1. Prägnante Zitate, Aussagen, Meinungen

  • Die Pariser Klimaziele werden nicht zu halten sein, aber der Strukturumbau ist dennoch angeschoben. Das ist immerhin eine gute Nachricht.
  • Je später die Emissionswende eintritt, desto schwieriger wird es das CO2-Budget einzuhalten.
  • Als Instrumente im Handlungsfeld der Strom- und Wärmewende können eingesetzt werden: Ordnungspolitik (Ge- und Verbote), Anreize/Förderung und Preis. Preis wird als effizientestes betrachtet in Umfragen. Es herrschen Spannungsfelder zwischen den Instrumenten. Förderung komme gut an bei Befragten, Verbote und Steuerung über Preis weniger gut. Das ist wichtig für die Akzeptanz der Maßnahmen.
  • Die Akzeptanz von Klimaschutzmaßnahmen hängt auch davon ab, was aktuell diskutiert wird und wo die Gesellschaft steht. Es spielt eine wichtige Rolle, dass Ziele zeitlich gestreckt werden und es Ausnahmen und Übergangsregelungen gibt.
  • Eine zentrale Frage ist, wie Förderung für Klimaschutzmaßnahmen sozial gerecht gestaltet werden kann (Bsp.: Wärmepumpe).
  • Die Nutzung von Wasserstoff in Industrieprozessen erfordert einen umfassenden Umbau der Netzinfrastruktur. Die Zubaurate für Elektrolyse ist aktuell zu langsam, um den Energiebedarf bis 2030 zu decken.
  • Frage des Wohlfahrtsverlustes: Können wir unseren Lebensstil beibehalten und Staat wird es richten? Ist nur dann Akzeptanz für Klimaschutzmaßnahmen gegeben? Es ist wichtig, dass bei sehr hohen Konsumniveaus Einschränkungen eintreten.
  • Preise für Wärmepumpen sind teilweise „politikgemacht“: Als die Förderung kam, sind die Preise in die Höhe gegangen. In Verbindung mit hohen Zinsen ist diese Investition für viele nicht stemmbar. Zusätzlich erhöht die Pflicht zur Umstellung die Nachfrage sehr, was wiederum die Preise steigen lässt.
  • Macht eine Förderung Sinn, wenn daraufhin die Preise ansteigen?

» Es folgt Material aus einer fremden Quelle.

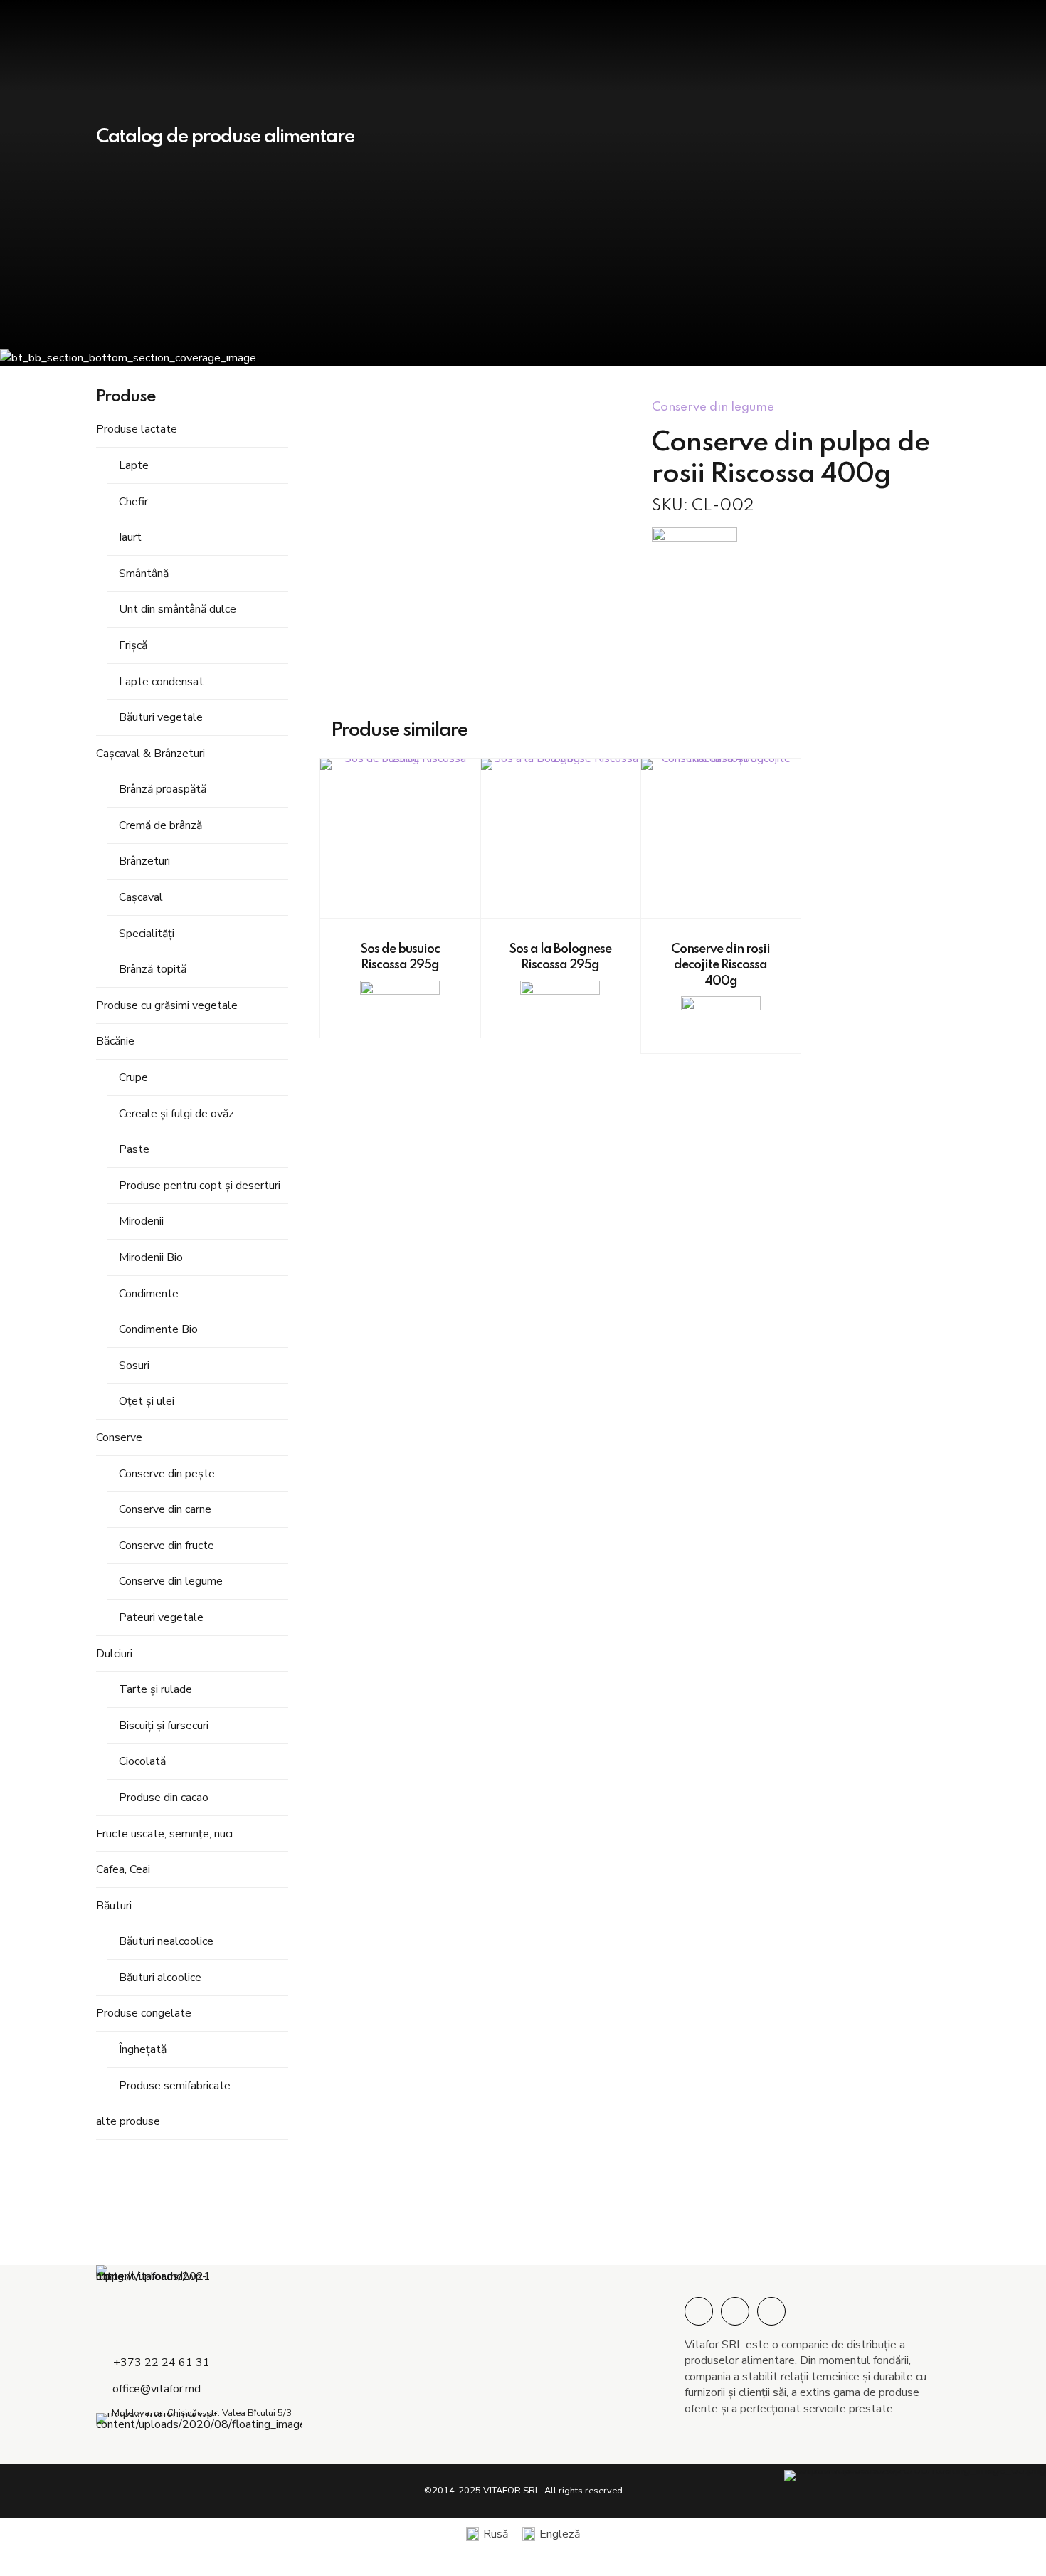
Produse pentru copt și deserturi (199, 1185)
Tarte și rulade (155, 1689)
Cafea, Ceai (123, 1869)
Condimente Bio (158, 1329)
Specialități (146, 933)
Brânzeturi (144, 861)
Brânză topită (152, 969)
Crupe (133, 1077)
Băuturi (114, 1905)
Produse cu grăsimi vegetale (167, 1005)
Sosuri (134, 1365)
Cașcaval (141, 897)
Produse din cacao (163, 1797)
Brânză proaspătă (162, 789)
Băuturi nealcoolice (166, 1941)
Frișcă (133, 645)
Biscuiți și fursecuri (163, 1725)
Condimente (149, 1294)
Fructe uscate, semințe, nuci (164, 1834)
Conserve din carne (165, 1509)
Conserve (119, 1437)
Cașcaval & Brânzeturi (150, 753)
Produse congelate (143, 2013)
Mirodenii (141, 1221)
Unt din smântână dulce (177, 609)
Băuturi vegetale (161, 717)
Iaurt (130, 537)
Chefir (133, 502)
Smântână (144, 573)
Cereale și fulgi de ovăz (176, 1113)
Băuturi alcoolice (160, 1977)
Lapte (134, 465)
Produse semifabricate (175, 2086)
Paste (134, 1149)
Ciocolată (142, 1761)
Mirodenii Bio (151, 1257)
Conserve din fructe (166, 1545)
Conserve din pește (167, 1474)
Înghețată (143, 2049)
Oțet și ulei (146, 1401)
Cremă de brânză (160, 825)
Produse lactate (136, 429)
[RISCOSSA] (694, 545)
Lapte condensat (161, 682)
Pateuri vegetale (161, 1617)
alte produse (128, 2121)
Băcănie (115, 1041)
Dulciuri (114, 1654)
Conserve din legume (171, 1581)
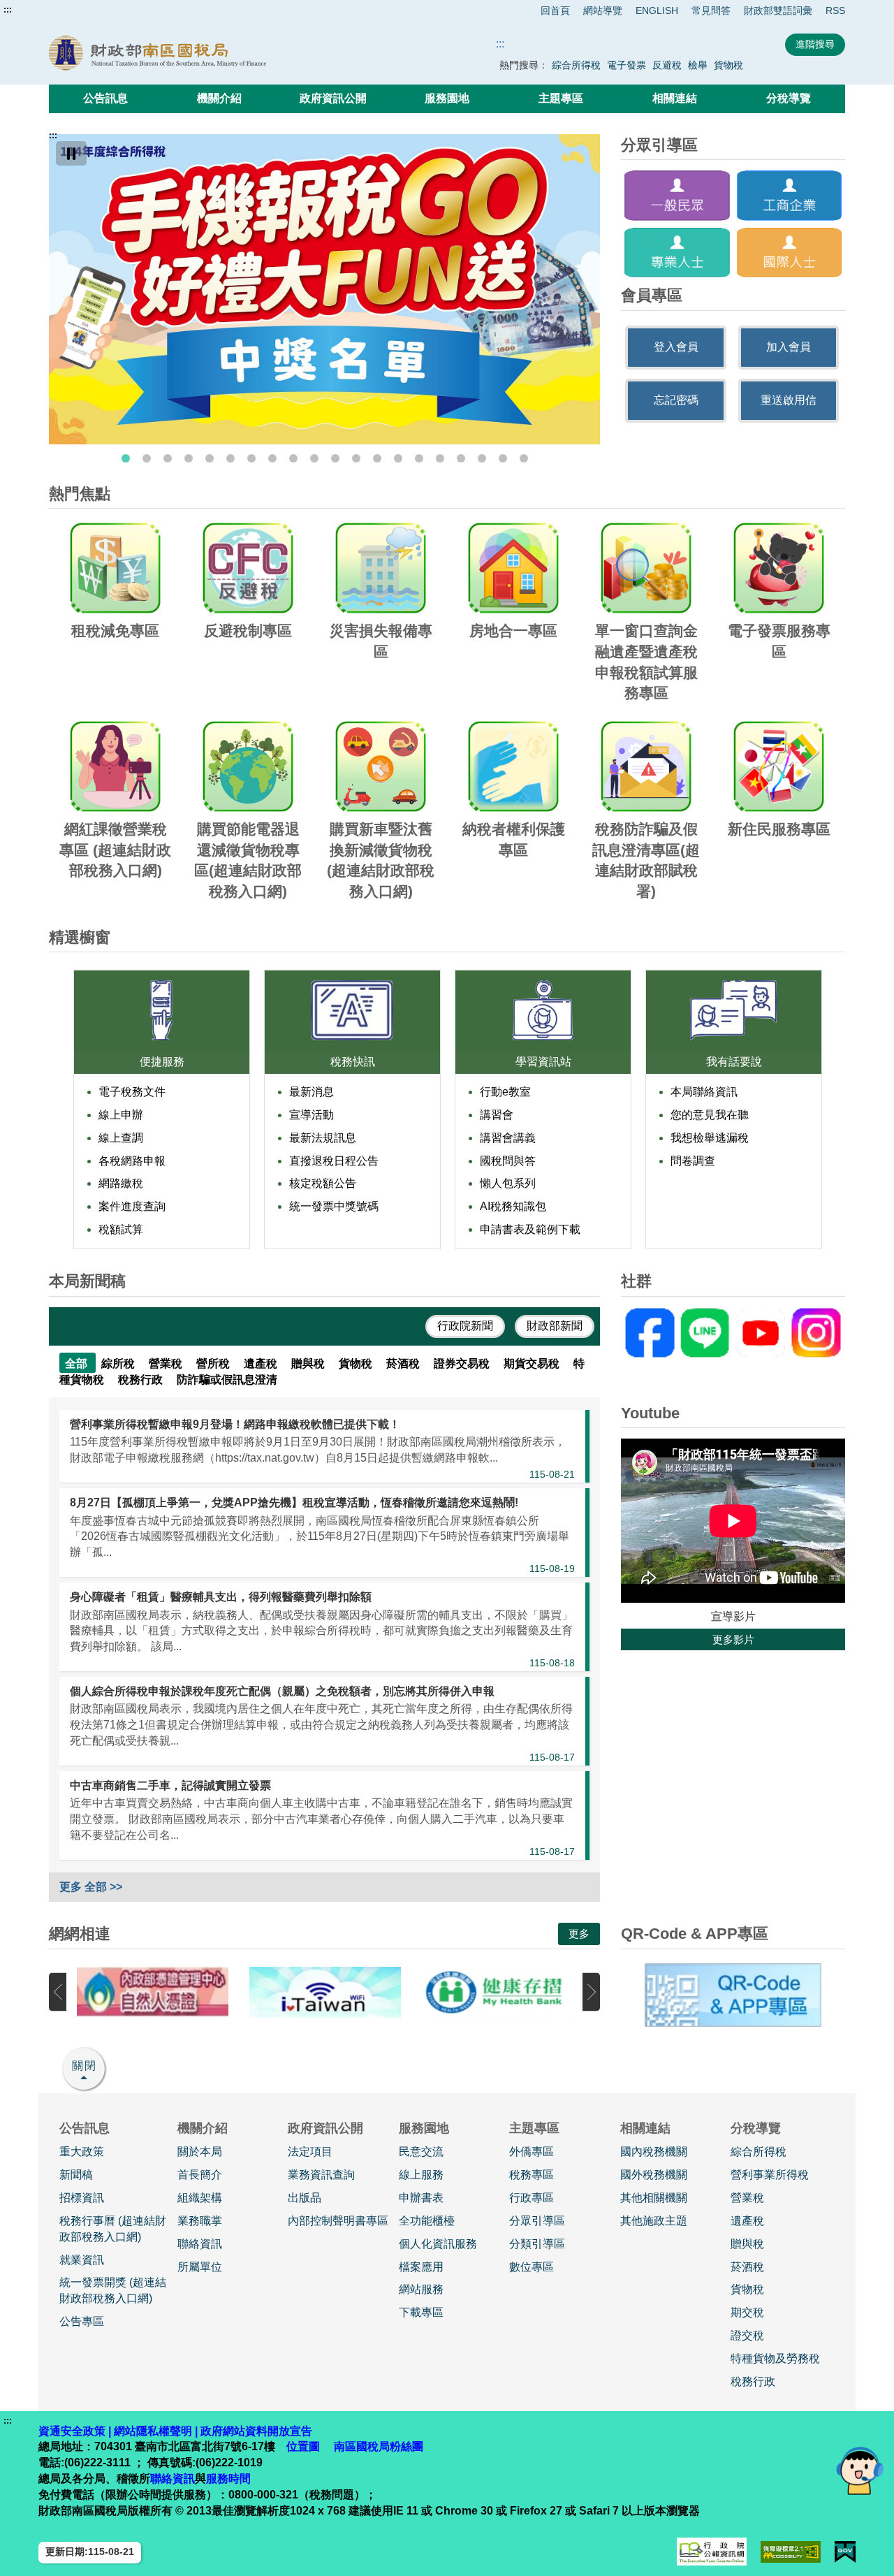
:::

Muss ggf. die Politik einschreiten, wenn die Preise an die Förderung angepasst werden? Motto: EE darf nicht so viel kosten.
  • Kommunale Wärmeplanung ist sehr wichtig, um festzustellen, ob Eigentümer/innen Investitionen abgenommen werden können. Die Planung, Ausschreibung und Umsetzung der Wärmenetze dauern zu lange. Es muss beschleunigt werden, damit Eigentümer/innen entscheiden können, ob eine eigene Wärmepumpe erforderlich ist.
  • Ein rascher Ausbau des Wärmenetzes ist nicht möglich. Realistisch gesehen können, z.B. in Bremen, nur einige Kerngebiete abgedeckt werden. Es wird daher viele dezentrale Wärmepumpen geben.
  • Ein Problem ist, dass viele aufgrund der Unsicherheiten noch schnell eine Öl- oder Gasheizung einbauen.
  • Allein der Einbau einer Wärmepumpe führt noch nicht zu einer Änderung des Systems. Der Stromverbrauch multipliziert sich. Es werden große, zentrale Wärmepumpen und Speicher benötigt – siehe Vorbild Dänemark.
  • Der Knackpunkt beim CO2-Preis ist, dass dieser politisch sein muss, um seine Lenkungswirkung zu entfalten. Dieser kann nicht vom Markt gesetzt werden, sondern muss von der Politik verantwortet werden. Es ist nicht gut, dass man es nicht schafft diesen zu implementieren.
  • CO2-Preis an sich ist schwer festzulegen, aber durch IPCC ist das CO2-Budget klar gedeckelt. Anhand dessen könnte der Preis am Markt gebildet werden. Dies sei wissenschaftlich eindeutig.
  • Es herrscht Fachkonsens zum Instrumentenmix (Ge- und Verbote, Anreize/Förderung, Preis). Die tatsächliche Bedeutung dessen werde der Öffentlichkeit erst in der Diskussion bewusst. Dies werde wiederum politisch instrumentalisiert und polemisiert. Beispiel: Heizungsenergiegesetz. Hier wurden teilweise Argumente vorgebracht, die so im Gesetz nicht enthalten waren.
  • Es handelt sich eher um eine politisches als ein technisches Problem. Beispiele zeigen, dass die Transformation zu schaffen sei. Die BReg hatte den Mut das anzugehen und wird nun abgestraft. Müsste es mehr Regularien geben? Eine andere Politik?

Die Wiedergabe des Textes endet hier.